Маркус едва ли не швырнул меня на заднее сидение своего черного «Порше» и громко захлопнул дверцу. Я судорожно натянула юбку сарафана как можно ниже, потому что была без нижнего белья. Пальцы болели. Несколько ногтей в неравной схватке были обломаны, вокруг ногтевой пластины кожа покраснела и вспухла.
Всякий раз, когда я закрывала глаза снова и снова вспыхивали красные лица подонков с растянутыми в похотливой улыбке губами. Я плотней сжала бёдра, вспоминая, что один из них всё-таки успел прикоснуться ко мне там. Это было омерзительно! Омерзительно в самой крайней степени! Если бы… Если бы он вторгся в меня своим членом… Я бы сама себе голову свернула, потому что не смогла выносить саму себя. Я и сейчас ощущала себя грязной.
По щекам, измазанным чужой кровью, покатились горячие слёзы. Обхватив себя руками, я больно прикусила губу, немо рыдая. Я была беззащитна. Напугана. Ненужная. Глупая. Меня едва не прикончили. В горле саднило после дула пистолета. Я всё еще ощущала его ядовитый металлический привкус.

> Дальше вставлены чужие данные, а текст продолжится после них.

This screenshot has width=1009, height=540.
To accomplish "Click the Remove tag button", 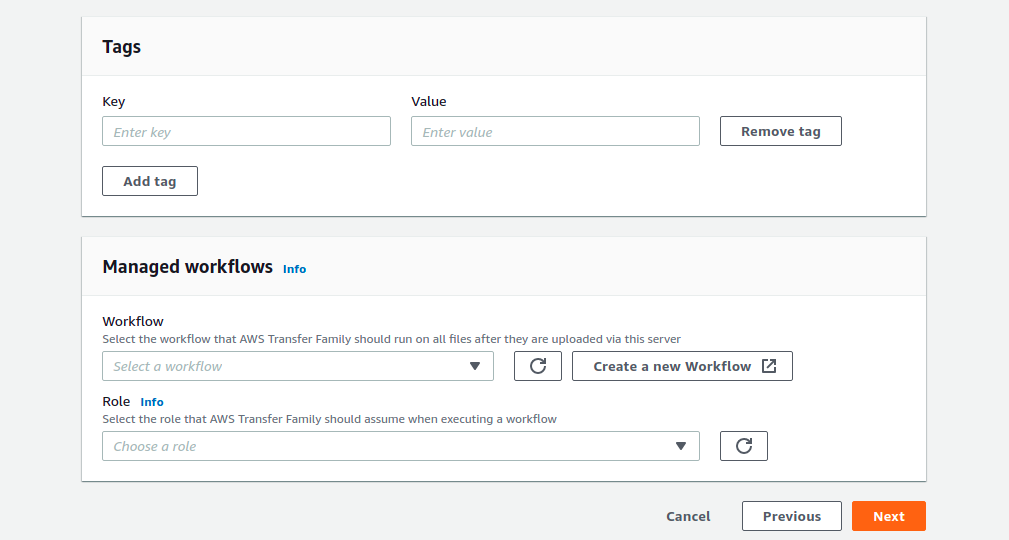I will pyautogui.click(x=781, y=131).
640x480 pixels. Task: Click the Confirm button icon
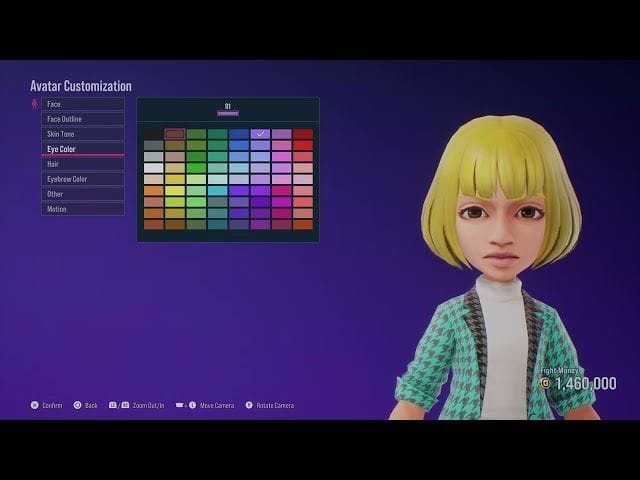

Вскоре Маркус вернулся к машине, сел за руль. Дыхание тяжелое, временами перетекающее в сдавленное рычание. Вены на шее напряжены, напоминая канаты. Желваки дёргаются. Чудовище заполнило свей острой, как бритва энергетикой, каждый уголок пространства в машине. Это Чудовище смотрело на меня с ненавистью. Это Чудовище жаждало крови. Это Чудовище изнывало от дикого желания вонзиться острыми зубами в живую плоть. Это Чудовище хотело отмщения. Красивое лицо всегда должно принадлежать Чудовищу, чтобы одурачить добычу. Ведь Дьявол тоже был прекрасен, разве нет?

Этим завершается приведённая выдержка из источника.